We parked by Tomas Cafe on A Street and drifted south and then north again. The downtown district is quite an anomaly, rich with history, mom-and pop joints, unusual mannequin displays — two of note: a few dummies in karate uniforms providing security for an empty store and another display with deer heads at a retail store — and too many empty storefronts. It has an eerie but curious draw, one that we both enjoyed. My friend commented on the numerous attempts to revive that particular A Street corridor that never seem to stick.

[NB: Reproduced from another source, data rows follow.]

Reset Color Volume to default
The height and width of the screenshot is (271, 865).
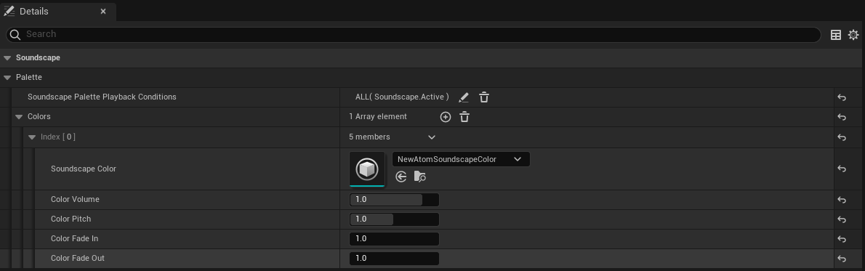[842, 200]
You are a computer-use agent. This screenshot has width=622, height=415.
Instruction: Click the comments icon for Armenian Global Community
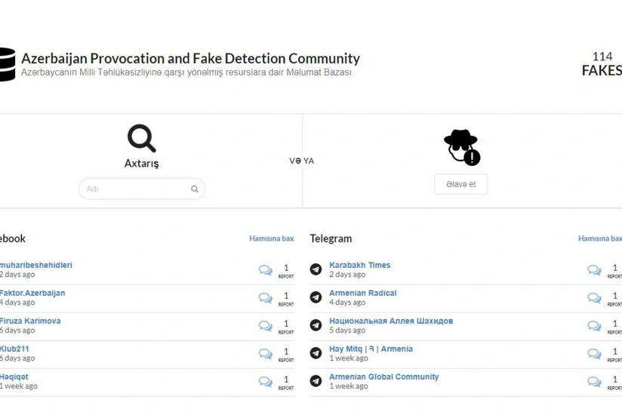594,381
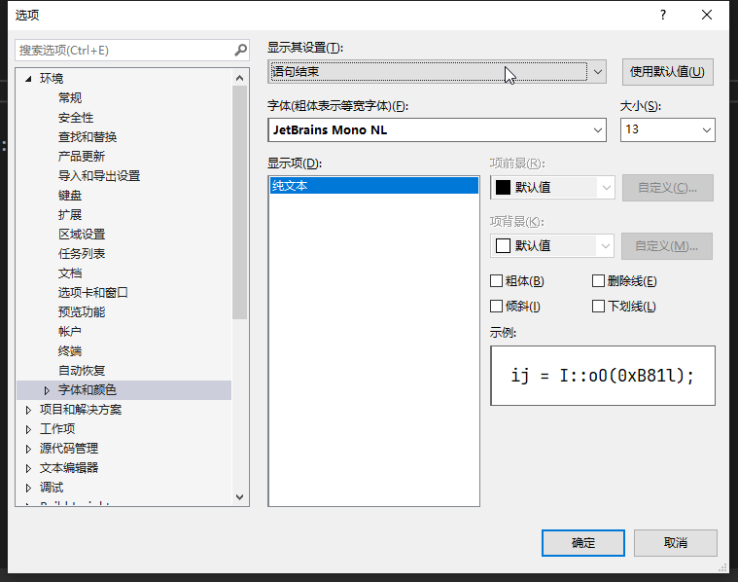The height and width of the screenshot is (582, 738).
Task: Click the black foreground color swatch
Action: [x=504, y=188]
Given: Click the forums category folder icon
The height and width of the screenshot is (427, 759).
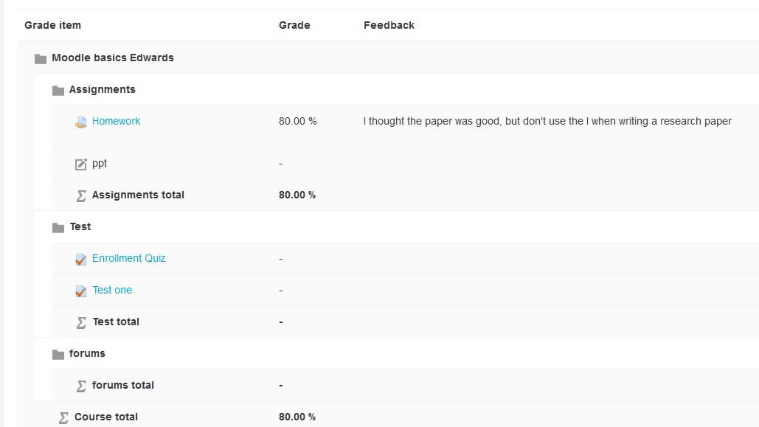Looking at the screenshot, I should click(58, 355).
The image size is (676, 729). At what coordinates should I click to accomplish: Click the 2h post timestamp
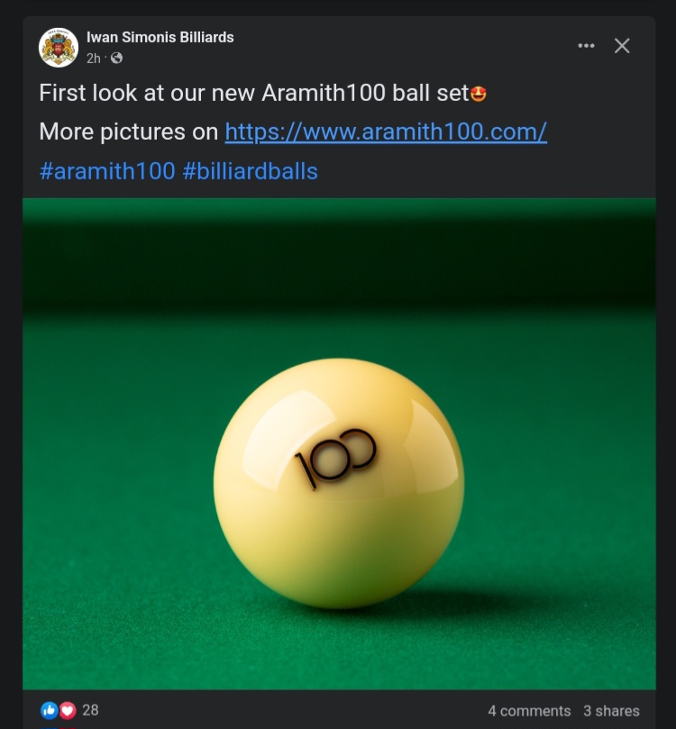pyautogui.click(x=94, y=58)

And while there were some longstanding favorites that we had reviewed in recent years, we turned onto Fifth Street and found a fairly new place, at least to me, La Vero’s Mexican Seafood and Bar. (This is the second La Vero’s, the original still stands on Saviers Road.) I had an irresistible craving for chips and salsa so this was a good place to land.
The atmosphere had the quintessential taqueria décor: a tile floor, Spanish art, a soccer game playing on the various flat screens and barely closed blinds that let in just enough light to provide a casual, quiet feel. The server was quick to bring us chips and salsa — the salsa served in a plastic single-use ramekin was puréed tomatoes with some visible char and a hint of spice (probably habanero) to perk the taste buds. The chips tasted homemade but they were just shy of being stale.

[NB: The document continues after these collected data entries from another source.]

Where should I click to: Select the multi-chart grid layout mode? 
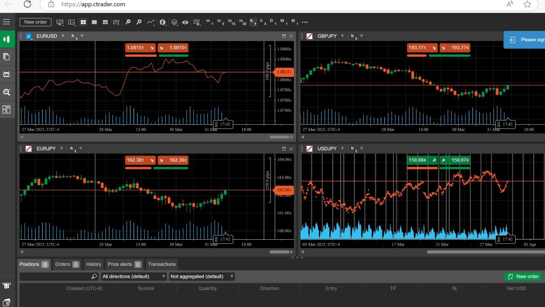[x=83, y=22]
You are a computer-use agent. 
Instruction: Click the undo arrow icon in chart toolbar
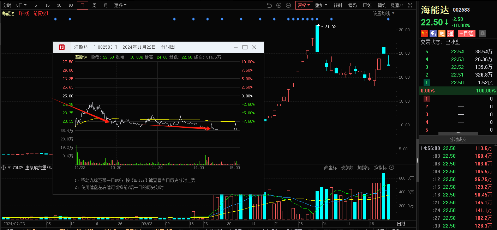(x=269, y=5)
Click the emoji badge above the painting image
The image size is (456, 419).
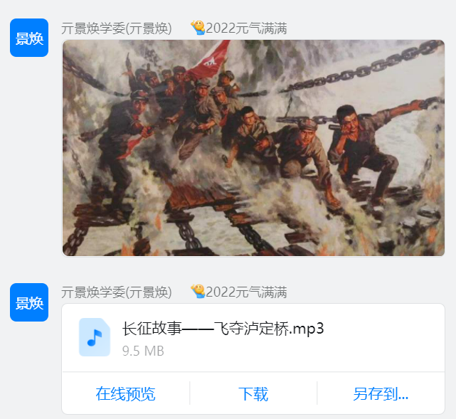(198, 28)
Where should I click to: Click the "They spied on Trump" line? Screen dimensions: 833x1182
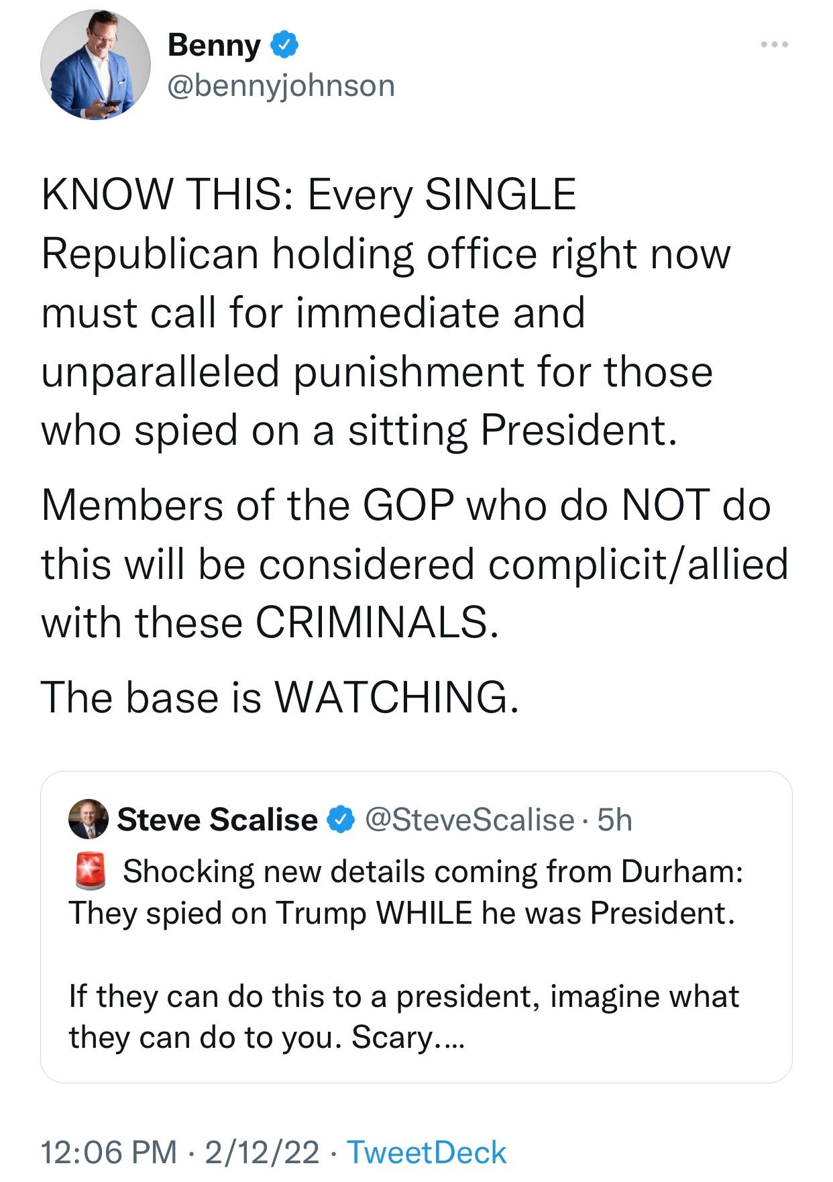point(401,913)
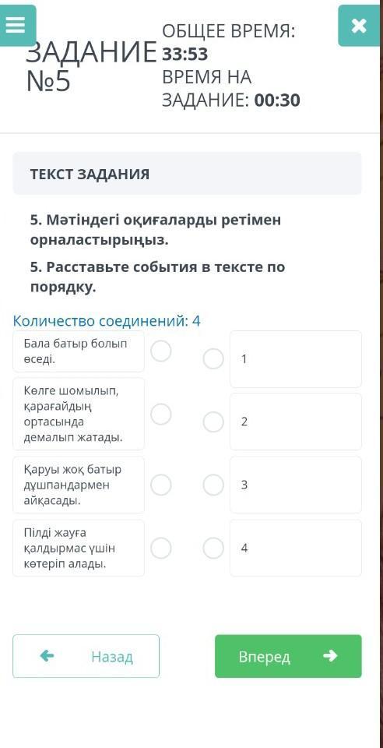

Perusing the menu and the numerous visibly dark pictures of the dishes, it’s clear that the seafood aspect is not at all underplayed. In fact, anyone in search of seafood-focused Mexican food would be rather happy with choices that include fresh prepared oysters with shrimp and pico de gallo, whole tilapia and the molcajete (stone pot) option. Several dishes also featured octopus, albacore and catfish — as we found out was the standard white fish.

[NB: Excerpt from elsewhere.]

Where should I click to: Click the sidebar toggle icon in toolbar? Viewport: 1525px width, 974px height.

For our lunch, we chose the vegetarian sope, seven mares (English: seas) and the fish tacos. Though the server seemed to be a bit too busy to refill our drinks and keep up with our (my) chips-and-salsa habit, the main dishes came out promptly. The sope was a warm, comforting pocket of masa lightly filled with whole pinto beans and topped with shredded iceberg, tomatoes, sour cream and sprinkled with Monterey jack cheese. At $5 ($1 extra for meat), it was surely enough for a light lunch.
My seven mares came filled to the brim with shrimp, octopus, abalone, clam, catfish, mussels and topped with crab legs. As I dug in, it was one surprise after another with each bite, especially with the pieces of catfish steak, with skin and bones. My first bite of the catfish was a bit fishy but it dissipated the further into the bowl I got. The broth was smooth and rich at the same time, hearty and heartwarming — a combination of acidic tomato and aromatic fish flavors. There were plenty of vegetables as well, carrots, onions, bell peppers and celery. My companion said my eyes were radiating joy as my journey continued into the bowlful of the unexpected spoonfuls, noting that he was not quite that adventurous.
His fish tacos were good enough — catfish, battered and deep fried, though the batter was a bit soggy as he worked through big meal of three tacos with plenty of pintos and Spanish rice on the side. The batter was a bit salty but the fresh avocado and diced red onion and tomatoes topped and drizzled with a white cream sauce balanced the flavors.
Though La Vero’s could work out a few kinks to impress future patrons, I certainly enjoyed myself. Always up for something new and different plus the simple goodness of this relative newbie to downtown Oxnard is worth revisiting.